This week Linda Kruschke has reached the letter S in a poetry dictionary and chosen the sixain as the form for us to use. There is a choice of rhyming schemes (explained in her post). I have chosen ababcc for mine. Don’t forget to visit Linda’s post for the complete challenge, the paint chip colours and her poem.
‘My challenge to you is to pick one of the rhyme schemes noted in the definition of the sixain and write one or more six-line stanza. I suppose, if you are feeling spunky, you can try your hand at a sestina, but that means you’re committing to seven stanzas, including the three-line envoi.
‘The paint chip words and phrases you have to work with are mystical, faded denim, lipstick, halo, blush, polished stone, and alpine.
‘I would like you to use at least one of the paint chips as one of your rhyming words and try to work four or five paint chips into your poem.
‘If you’re a glutton for punishment, try to write a sestina using six of the seven paint chips as the ending words or phrases required by that complex form. (Note: I will not be doing that, but super bonus points for anyone who does).’
Mary in a window does not blush.
She has a halo like baby Jesus’,
Her dress brighter than faded denim – plush –
And lipstick bright lips to please us.
Is stained glass than polished stone
More mystical? Let the answer be known!
This week Linda Kruschke’s challenge is for a rondelet.
Don’t forget to click through to her post for the whole challenge, the paint chip colours, Linda’s poem and the responses of others.
From the poetry dictionary:
‘The rhyme and refrain scheme is AbAabbA (capital A = refrain). The refrain lines (A) each contain four syllables; the other lines (a and b) each contain eight syllables.’
‘Your challenge is to write a rondelet using one of the paint chip words or phrases as part of your refrain. You can use however many of the other words and phrases as you want in the other lines.
The paint chip words and phrases you have to choose from are firefly, zephyr, fig leaf, key lime, night, rainstorm, and cabin in the woods.
‘Obviously that last phrase won’t work for the refrain because it is more than four syllables. To add to the challenge, I want the title of your poem to be that final paint chip: cabin in the woods.’
Cabin in the Woods
Sheltered at night
From being soaked in a rainstorm,
Sheltered at night
We watch for beams of pale moonlight,
Sheltered from becoming too warm,
Far away from town’s milling swarm,
Sheltered at night.
This week’s challenge from Linda Kruschke is, ‘What is a paint chip poem?’ Do visit her blog to see the colours, her poem and other responses to this challenge.

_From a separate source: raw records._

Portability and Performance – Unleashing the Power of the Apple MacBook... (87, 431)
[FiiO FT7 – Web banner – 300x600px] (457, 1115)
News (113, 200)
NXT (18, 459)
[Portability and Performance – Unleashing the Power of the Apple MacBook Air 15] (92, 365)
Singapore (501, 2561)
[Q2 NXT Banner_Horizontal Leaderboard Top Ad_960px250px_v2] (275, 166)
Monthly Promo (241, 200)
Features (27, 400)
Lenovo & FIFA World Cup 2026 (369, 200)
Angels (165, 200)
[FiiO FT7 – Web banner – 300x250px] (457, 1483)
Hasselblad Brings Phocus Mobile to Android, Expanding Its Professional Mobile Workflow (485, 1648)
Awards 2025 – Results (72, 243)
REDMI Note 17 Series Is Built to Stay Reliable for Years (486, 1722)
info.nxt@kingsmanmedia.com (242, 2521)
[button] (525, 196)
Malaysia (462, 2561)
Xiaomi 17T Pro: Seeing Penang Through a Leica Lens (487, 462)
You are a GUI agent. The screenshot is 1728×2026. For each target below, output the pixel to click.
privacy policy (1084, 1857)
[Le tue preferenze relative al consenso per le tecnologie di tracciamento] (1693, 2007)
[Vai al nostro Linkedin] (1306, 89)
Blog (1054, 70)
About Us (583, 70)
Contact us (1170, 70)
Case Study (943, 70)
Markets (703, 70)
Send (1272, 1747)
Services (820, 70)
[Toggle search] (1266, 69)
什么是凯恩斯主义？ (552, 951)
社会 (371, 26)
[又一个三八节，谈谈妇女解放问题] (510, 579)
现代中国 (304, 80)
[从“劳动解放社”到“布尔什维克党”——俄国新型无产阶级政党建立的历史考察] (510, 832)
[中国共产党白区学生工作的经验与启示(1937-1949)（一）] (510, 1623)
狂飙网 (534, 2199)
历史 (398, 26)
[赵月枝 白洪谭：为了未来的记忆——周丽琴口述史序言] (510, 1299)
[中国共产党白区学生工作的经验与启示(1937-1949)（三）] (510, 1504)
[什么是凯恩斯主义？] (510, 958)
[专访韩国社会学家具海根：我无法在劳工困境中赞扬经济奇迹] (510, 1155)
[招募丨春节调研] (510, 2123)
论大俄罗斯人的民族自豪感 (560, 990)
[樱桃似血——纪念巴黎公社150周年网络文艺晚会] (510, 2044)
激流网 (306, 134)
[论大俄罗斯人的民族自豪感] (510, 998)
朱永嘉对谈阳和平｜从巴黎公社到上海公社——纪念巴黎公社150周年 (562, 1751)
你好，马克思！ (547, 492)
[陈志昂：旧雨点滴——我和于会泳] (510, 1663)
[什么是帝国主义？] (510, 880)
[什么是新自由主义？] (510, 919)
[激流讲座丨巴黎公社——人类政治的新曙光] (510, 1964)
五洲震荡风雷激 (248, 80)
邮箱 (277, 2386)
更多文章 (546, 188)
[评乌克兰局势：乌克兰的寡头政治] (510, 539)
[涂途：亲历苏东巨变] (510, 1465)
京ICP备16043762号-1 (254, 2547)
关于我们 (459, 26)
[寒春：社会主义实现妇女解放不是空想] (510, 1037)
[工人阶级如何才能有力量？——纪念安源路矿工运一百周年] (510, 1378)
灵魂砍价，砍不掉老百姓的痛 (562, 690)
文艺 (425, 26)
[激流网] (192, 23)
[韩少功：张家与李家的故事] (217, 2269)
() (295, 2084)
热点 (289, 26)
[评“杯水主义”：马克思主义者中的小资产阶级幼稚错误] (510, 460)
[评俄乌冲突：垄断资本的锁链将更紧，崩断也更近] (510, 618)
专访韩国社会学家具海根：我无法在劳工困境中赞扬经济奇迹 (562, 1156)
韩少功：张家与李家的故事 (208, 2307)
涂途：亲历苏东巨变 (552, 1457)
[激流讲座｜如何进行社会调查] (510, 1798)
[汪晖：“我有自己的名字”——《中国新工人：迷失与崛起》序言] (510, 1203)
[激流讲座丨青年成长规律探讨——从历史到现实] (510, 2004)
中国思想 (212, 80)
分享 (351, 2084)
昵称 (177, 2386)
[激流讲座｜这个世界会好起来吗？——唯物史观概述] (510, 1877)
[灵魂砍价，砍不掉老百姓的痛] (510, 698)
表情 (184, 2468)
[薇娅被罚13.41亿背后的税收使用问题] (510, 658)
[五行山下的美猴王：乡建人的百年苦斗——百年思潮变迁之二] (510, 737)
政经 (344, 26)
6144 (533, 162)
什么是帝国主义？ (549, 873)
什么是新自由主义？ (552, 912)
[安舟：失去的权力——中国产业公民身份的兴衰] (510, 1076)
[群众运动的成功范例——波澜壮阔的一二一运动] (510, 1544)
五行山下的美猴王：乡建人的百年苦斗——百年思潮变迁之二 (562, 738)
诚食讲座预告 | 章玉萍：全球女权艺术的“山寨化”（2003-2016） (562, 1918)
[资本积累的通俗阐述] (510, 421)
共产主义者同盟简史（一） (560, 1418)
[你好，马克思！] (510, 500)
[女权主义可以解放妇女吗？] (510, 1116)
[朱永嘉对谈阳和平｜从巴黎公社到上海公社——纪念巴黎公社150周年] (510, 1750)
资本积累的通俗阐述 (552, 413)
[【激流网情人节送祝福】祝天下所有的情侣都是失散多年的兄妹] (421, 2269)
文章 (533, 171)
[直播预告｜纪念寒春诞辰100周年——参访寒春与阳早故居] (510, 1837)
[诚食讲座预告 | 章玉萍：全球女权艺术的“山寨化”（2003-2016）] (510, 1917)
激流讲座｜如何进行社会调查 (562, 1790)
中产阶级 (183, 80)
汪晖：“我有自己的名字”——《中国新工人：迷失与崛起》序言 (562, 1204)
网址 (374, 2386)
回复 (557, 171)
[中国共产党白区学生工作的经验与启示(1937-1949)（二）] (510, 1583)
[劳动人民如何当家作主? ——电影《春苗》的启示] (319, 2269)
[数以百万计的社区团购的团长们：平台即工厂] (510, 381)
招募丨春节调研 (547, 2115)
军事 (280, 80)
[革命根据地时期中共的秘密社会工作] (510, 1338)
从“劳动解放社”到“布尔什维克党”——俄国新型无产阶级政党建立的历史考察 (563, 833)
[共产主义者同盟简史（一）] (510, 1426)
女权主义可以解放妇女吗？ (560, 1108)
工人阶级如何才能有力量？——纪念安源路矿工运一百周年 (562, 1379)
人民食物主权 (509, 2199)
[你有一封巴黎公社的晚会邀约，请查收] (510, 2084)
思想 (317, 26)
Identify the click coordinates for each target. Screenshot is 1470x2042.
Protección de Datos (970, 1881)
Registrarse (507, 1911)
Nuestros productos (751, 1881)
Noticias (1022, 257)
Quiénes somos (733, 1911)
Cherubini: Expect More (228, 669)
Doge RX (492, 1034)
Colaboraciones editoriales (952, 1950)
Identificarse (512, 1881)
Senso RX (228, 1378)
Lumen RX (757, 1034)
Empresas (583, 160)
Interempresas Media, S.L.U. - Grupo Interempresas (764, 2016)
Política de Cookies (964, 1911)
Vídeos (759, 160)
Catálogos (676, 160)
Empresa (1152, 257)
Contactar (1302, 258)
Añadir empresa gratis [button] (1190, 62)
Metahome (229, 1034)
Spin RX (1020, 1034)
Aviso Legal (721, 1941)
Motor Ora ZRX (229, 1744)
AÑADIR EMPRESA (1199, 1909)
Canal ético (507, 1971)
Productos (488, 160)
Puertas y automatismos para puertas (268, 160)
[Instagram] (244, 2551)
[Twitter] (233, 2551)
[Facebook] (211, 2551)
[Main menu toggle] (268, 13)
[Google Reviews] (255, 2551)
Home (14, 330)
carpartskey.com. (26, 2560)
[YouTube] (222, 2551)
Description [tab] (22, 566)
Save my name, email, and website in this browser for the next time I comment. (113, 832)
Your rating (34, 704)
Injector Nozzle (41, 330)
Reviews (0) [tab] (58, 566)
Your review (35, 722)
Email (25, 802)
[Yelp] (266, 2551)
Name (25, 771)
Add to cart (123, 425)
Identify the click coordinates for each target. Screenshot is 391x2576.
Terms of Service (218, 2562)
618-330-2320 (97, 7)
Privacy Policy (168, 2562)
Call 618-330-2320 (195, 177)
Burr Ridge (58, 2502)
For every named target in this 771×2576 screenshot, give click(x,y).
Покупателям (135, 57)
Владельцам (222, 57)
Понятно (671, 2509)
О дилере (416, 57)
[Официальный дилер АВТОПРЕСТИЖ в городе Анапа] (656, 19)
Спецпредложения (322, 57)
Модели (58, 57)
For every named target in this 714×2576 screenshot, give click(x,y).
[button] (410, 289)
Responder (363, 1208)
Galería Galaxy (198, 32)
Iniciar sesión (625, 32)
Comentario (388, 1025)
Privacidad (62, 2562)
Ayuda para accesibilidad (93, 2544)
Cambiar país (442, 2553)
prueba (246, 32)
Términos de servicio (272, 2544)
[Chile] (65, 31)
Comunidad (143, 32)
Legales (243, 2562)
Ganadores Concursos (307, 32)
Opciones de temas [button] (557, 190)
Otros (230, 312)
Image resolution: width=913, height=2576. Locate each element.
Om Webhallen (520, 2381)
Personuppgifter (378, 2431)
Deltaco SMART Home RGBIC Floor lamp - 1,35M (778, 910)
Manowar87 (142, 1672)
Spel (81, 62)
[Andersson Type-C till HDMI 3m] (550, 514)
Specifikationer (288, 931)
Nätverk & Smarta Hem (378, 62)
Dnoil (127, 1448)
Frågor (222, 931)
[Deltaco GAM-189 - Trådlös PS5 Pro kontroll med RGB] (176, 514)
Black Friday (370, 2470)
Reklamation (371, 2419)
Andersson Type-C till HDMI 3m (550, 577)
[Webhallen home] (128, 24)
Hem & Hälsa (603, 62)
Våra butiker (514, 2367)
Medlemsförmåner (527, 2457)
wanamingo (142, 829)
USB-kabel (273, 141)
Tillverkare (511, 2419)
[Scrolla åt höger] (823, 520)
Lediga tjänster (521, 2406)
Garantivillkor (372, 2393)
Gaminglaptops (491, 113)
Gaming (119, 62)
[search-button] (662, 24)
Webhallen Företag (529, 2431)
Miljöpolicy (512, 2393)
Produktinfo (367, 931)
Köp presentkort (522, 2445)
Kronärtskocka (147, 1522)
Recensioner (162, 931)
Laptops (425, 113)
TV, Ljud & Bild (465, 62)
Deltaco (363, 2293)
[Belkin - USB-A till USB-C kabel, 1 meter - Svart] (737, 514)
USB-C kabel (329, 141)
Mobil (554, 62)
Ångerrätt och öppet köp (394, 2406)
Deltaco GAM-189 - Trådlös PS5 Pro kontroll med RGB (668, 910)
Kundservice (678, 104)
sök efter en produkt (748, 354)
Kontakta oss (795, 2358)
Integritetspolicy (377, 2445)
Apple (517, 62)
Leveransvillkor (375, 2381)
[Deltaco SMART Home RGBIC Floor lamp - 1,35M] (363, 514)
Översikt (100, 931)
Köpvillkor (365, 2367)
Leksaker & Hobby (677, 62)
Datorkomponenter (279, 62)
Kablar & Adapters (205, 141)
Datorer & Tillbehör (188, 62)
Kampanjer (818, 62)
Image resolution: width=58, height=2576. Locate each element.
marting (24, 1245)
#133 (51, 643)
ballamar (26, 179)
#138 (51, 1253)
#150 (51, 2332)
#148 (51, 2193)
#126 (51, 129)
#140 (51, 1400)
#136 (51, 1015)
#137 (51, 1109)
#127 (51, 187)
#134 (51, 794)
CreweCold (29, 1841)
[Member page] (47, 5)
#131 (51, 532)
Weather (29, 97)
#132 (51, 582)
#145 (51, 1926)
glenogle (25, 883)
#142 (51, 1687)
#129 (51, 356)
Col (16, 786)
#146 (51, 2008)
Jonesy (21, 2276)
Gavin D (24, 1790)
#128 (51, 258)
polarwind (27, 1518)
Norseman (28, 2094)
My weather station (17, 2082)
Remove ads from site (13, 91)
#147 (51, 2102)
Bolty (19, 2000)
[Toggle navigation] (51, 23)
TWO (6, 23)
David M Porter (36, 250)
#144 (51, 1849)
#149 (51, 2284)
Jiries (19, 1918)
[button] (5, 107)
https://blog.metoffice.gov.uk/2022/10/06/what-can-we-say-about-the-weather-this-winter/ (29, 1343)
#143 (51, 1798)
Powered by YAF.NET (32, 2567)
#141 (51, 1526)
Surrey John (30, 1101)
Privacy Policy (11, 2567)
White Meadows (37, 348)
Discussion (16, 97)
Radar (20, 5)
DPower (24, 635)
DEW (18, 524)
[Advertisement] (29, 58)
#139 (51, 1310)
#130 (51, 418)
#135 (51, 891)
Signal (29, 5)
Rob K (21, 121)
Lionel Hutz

‘My challenge to you is to write a poem that conveys an experience or an emotion, or that is simply your beautiful arrangement of words to convey whatever you like. You can either pick one word and flesh out what it inspires in you, or use at least five of the seven paint chip words offered today. Bonus points for using all seven.
The paint chips I picked today are pearly gates, habanero, mud, pins and needles, breezy, quicksand, and indigo.
It’s an odd selection, I admit, and few seem to go together. Although I can certainly see mud and quicksand showing up in the same poem.’
Sensations caused by habanero, mud
And quicksand are various.
Digestion may be breezy; toes with
Pins and needles tingle – hilarious
Thoughts, then dark mood indigo
As pearly gate entry is never vicarious.